Educators manage to create a bond of trust with children, “but it takes time, a lot of patience, consistency and stability,” underlines Mr. Bédard, of the CIUSSS de la Mauricie.

Critical shortage of educators

In the metropolis, the shortage of educators is such that overflow units have been opened “many with agency staff”, admits the director of the youth program at the CIUSSS du Centre-Sud-de-l’Île-de- Montreal, Jason Champagne.

PHOTO PATRICK SANFAÇON, THE PRESS

Jason Champagne, director of the youth program at the CIUSSS du Centre-Sud-de-l’Île-de-Montréal

Its CIUSSS cannot do without this independent workforce, but it tries by all means to recruit it and thus offer stability to the children, says Mr. Champagne.

PHOTO ALAIN ROBERGE, LA PRESSE ARCHIVES

Delphine Collin-Vézina, professor at the School of Social Work at McGill University

The fact that 50% of youth protection positions are vacant weakens the teams. People with little experience or on call-back lists [agences] are called in for reinforcement.

Delphine Collin-Vézina, professor at the School of Social Work at McGill University

“How can a young person feel safe and calm if they see new faces passing by so often? People who don’t know it, who decode it poorly, continues Delphine Collin-Vezina. So are it the young people who are more complex or the environments which are less reassuring for them? »

Let us avoid placing “the blame” on the children in care or on “the stakeholders who are carrying at arm’s length a system that is experiencing an incomparable crisis,” concludes M.me Collin-Vezina.

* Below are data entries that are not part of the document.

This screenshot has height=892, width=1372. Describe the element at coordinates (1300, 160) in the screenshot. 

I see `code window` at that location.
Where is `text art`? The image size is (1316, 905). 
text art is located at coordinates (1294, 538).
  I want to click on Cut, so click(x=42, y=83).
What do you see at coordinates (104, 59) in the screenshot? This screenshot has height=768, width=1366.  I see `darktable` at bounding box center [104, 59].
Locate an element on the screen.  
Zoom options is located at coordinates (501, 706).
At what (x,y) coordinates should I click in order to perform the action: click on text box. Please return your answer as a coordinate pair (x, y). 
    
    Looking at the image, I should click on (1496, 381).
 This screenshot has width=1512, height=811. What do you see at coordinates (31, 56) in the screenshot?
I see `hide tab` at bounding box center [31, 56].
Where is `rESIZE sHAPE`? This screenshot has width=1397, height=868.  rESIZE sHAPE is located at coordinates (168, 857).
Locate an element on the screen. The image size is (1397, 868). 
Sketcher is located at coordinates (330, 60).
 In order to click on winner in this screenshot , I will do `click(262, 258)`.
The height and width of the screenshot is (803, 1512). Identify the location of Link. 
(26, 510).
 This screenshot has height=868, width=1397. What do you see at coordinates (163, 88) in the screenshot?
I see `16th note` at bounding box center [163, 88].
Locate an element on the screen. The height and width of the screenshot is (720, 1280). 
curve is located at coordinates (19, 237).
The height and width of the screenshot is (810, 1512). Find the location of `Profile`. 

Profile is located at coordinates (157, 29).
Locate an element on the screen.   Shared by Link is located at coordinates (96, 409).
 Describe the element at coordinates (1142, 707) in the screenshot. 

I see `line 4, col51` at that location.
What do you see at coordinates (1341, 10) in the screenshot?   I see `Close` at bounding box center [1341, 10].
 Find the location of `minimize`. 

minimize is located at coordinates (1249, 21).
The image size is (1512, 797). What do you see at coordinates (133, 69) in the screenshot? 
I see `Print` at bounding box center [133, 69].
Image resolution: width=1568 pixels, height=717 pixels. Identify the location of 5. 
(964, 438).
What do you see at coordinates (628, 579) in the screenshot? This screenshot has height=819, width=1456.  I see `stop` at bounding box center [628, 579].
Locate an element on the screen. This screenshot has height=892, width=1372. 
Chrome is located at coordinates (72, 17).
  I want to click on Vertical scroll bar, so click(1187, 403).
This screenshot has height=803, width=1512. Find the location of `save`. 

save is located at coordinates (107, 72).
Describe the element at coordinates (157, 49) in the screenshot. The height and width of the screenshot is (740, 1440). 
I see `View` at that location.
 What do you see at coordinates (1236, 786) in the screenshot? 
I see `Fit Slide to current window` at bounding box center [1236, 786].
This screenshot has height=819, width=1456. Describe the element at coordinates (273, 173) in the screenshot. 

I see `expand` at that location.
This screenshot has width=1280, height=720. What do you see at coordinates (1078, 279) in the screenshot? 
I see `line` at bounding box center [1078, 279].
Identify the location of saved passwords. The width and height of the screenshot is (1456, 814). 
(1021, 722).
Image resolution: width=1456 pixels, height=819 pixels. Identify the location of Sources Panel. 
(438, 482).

* Fictitious first name since the law does not allow us to identify it

Learn more

  • 250
    Number of young people with DI-ASD among the 3,000 housed in youth centers in Quebec

    Ministry of Health and Social Services

    Insulation measurement
    Exceptional control measure which consists of confining a child for a limited time, in a place from which he cannot leave freely.
    Restraint measure
    Exceptional control measure which consists of preventing or limiting the freedom of movement of a child using necessary human force or mechanical means.
    Out of Service Removal
    The user is isolated from his or her living environment. He is transferred to a place designed to allow removal and where he is alone, without being locked there.